La prima valvola di sfogo è stata il mercato crypto, estremamente sensibile ai flussi di liquidità e alle aspettative di politica monetaria. Bitcoin ha perso il 4,5% scendendo sotto quota 87 mila dollari e in alcune sessioni fino a 83.800. Ethereum ha ceduto oltre il 6,4%. Il contesto non ha aiutato. I commenti del fine settimana del CEO di Strategy Phong Lee, la stretta di Pechino sulle stablecoin e i deflussi dagli ETF spot hanno aggravato la pressione. Parliamo di circa 3,48 miliardi di USD in uscita dagli ETF su Bitcoin e 1,42 miliardi da quelli su Ethereum, per quest’ultimo il peggior mese di sempre per i prodotti spot ed interrompendo di fatto una sequenza di afflussi durata sette mesi.

A mitigare la pressione ha contribuito Michael Saylor che ha annunciato la creazione di un fondo da 1,44 miliardi di USD tramite vendita di azioni, destinato a coprire per 12-24 mesi i dividendi sulle azioni privilegiate e gli interessi sul debito. Resta comunque il quadro di un asset, quello del Bitcoin e del mondo crypto, che in queste fasi funge da canarino nella miniera per il sentiment globale.

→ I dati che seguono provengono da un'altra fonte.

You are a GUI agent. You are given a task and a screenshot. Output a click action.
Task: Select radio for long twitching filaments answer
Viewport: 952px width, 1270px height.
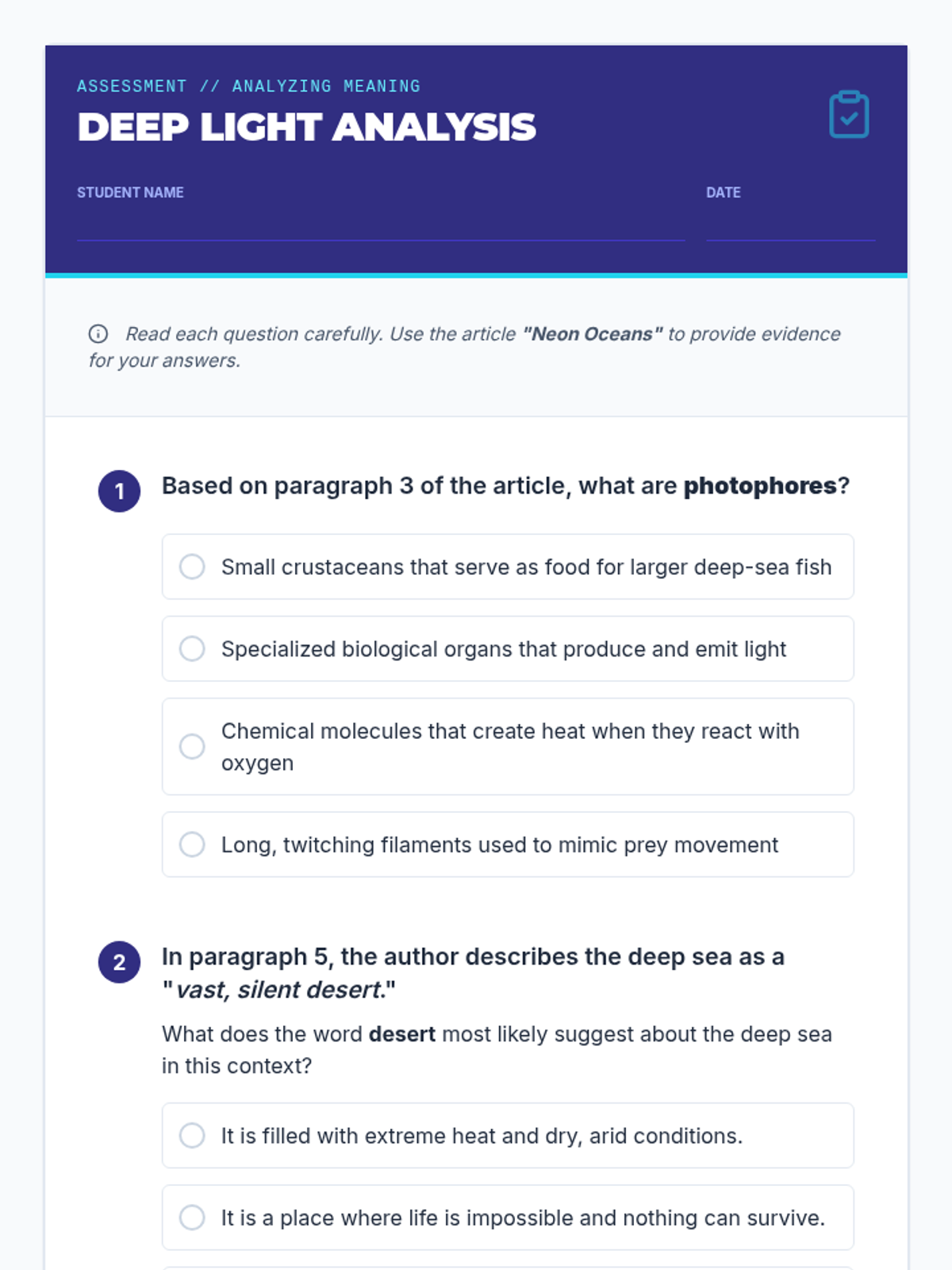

L’onda d’urto ha raggiunto poi i mercati statunitensi. I rendimenti dei Treasury sono saliti. Il decennale è cresciuto di quasi 10 basis points in un contesto di selloff obbligazionario globale. S&P 500 e Nasdaq hanno aperto in calo tra 0,5% e quasi 1%. Il dollaro ha continuato a indebolirsi, dopo che già aveva chiuso la peggior settimana in quattro mesi con una flessione dello 0,72%. Oro che registra un rialzo tattico, riflesso di un mercato che cerca protezione.

Il movimento più rilevante però riguarda la liquidità USA. Il tasso SOFR (tasso interbancario) è salito al 4,12% e nelle ultime cinque sedute ha mostrato una dinamica che non si vedeva da marzo 2023, periodo segnato dalle turbolenze di Silicon Valley Bank, Signature Bank e First Republic.

Lo spread con il tasso sulle riserve della Fed è salito a 0,22%. Contemporaneamente il repo overnight ha raggiunto 26 miliardi di USD, secondo valore più alto del periodo post Covid. Le banche hanno portato Treasury e MBS alla Fed per ottenere dollari immediati.

Fonte: newyorkfed.org

Non è un intervento di salvataggio, è un sintomo. Alla pressione di fine anno si sommano i requisiti sulle riserve minime, l’ondata di emissioni di Treasury bills per finanziare il deficit federale e il ritmo del quantitative tightening. Un sistema che si regge su equilibri delicati ha mostrato un punto di tensione.

Questo episodio ricorda che una stretta in Giappone può pesare sulla liquidità più di quanto il mercato non voglia ammettere. Colpisce prima gli asset più esposti alla leva come le crypto, poi gli Stati Uniti, e infine arriva a toccare i meccanismi di funding del sistema in dollari. Per chi opera sui mercati il triangolo BoJ Fed yen diventa centrale nelle prossime settimane.